▶ What you have to do:
Please write out every line of the material below, unchanged, from the first line to the last.

· · · ·

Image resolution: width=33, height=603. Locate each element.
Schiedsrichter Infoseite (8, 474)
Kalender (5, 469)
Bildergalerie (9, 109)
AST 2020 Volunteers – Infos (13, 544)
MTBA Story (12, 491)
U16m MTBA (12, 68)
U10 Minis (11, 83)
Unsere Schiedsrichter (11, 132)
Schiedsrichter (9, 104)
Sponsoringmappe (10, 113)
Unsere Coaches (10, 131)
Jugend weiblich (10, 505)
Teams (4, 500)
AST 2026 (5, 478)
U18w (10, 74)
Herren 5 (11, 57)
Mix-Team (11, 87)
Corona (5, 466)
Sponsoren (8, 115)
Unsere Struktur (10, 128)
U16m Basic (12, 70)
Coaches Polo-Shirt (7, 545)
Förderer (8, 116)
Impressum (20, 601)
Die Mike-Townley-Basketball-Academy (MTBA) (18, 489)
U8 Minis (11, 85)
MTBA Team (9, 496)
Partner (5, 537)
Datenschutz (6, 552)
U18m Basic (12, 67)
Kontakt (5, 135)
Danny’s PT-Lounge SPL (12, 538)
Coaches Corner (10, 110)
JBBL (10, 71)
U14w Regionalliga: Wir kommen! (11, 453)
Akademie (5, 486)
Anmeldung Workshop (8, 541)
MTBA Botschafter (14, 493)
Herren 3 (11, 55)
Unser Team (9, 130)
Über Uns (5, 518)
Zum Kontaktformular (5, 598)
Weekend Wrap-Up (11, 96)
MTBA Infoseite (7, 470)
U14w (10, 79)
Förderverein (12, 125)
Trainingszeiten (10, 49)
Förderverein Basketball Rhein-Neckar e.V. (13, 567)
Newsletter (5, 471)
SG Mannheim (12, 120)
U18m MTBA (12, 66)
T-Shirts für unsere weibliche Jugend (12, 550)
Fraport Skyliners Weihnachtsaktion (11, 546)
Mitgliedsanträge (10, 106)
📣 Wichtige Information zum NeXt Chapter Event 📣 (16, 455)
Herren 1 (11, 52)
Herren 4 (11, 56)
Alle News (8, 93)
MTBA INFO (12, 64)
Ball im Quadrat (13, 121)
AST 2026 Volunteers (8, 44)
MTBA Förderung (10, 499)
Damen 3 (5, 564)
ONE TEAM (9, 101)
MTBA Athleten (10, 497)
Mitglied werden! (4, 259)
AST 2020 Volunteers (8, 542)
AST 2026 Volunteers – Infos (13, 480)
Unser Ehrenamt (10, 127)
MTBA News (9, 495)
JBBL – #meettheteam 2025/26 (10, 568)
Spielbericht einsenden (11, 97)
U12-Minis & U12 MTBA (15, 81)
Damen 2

· · · ·

▶ Answer to the task:
Image resolution: width=33, height=603. Locate each element.
Schiedsrichter Infoseite (8, 474)
Kalender (5, 469)
Bildergalerie (9, 109)
AST 2020 Volunteers – Infos (13, 544)
MTBA Story (12, 491)
U16m MTBA (12, 68)
U10 Minis (11, 83)
Unsere Schiedsrichter (11, 132)
Schiedsrichter (9, 104)
Sponsoringmappe (10, 113)
Unsere Coaches (10, 131)
Jugend weiblich (10, 505)
Teams (4, 500)
AST 2026 (5, 478)
U18w (10, 74)
Herren 5 (11, 57)
Mix-Team (11, 87)
Corona (5, 466)
Sponsoren (8, 115)
Unsere Struktur (10, 128)
U16m Basic (12, 70)
Coaches Polo-Shirt (7, 545)
Förderer (8, 116)
Impressum (20, 601)
Die Mike-Townley-Basketball-Academy (MTBA) (18, 489)
U8 Minis (11, 85)
MTBA Team (9, 496)
Partner (5, 537)
Datenschutz (6, 552)
U18m Basic (12, 67)
Kontakt (5, 135)
Danny’s PT-Lounge SPL (12, 538)
Coaches Corner (10, 110)
JBBL (10, 71)
U14w Regionalliga: Wir kommen! (11, 453)
Akademie (5, 486)
Anmeldung Workshop (8, 541)
MTBA Botschafter (14, 493)
Herren 3 (11, 55)
Unser Team (9, 130)
Über Uns (5, 518)
Zum Kontaktformular (5, 598)
Weekend Wrap-Up (11, 96)
MTBA Infoseite (7, 470)
U14w (10, 79)
Förderverein (12, 125)
Trainingszeiten (10, 49)
Förderverein Basketball Rhein-Neckar e.V. (13, 567)
Newsletter (5, 471)
SG Mannheim (12, 120)
U18m MTBA (12, 66)
T-Shirts für unsere weibliche Jugend (12, 550)
Fraport Skyliners Weihnachtsaktion (11, 546)
Mitgliedsanträge (10, 106)
📣 Wichtige Information zum NeXt Chapter Event 📣 (16, 455)
Herren 1 (11, 52)
Herren 4 (11, 56)
Alle News (8, 93)
MTBA INFO (12, 64)
Ball im Quadrat (13, 121)
AST 2026 Volunteers (8, 44)
MTBA Förderung (10, 499)
Damen 3 (5, 564)
ONE TEAM (9, 101)
MTBA Athleten (10, 497)
Mitglied werden! (4, 259)
AST 2020 Volunteers (8, 542)
AST 2026 Volunteers – Infos (13, 480)
Unser Ehrenamt (10, 127)
MTBA News (9, 495)
JBBL – #meettheteam 2025/26 (10, 568)
Spielbericht einsenden (11, 97)
U12-Minis & U12 MTBA (15, 81)
Damen 2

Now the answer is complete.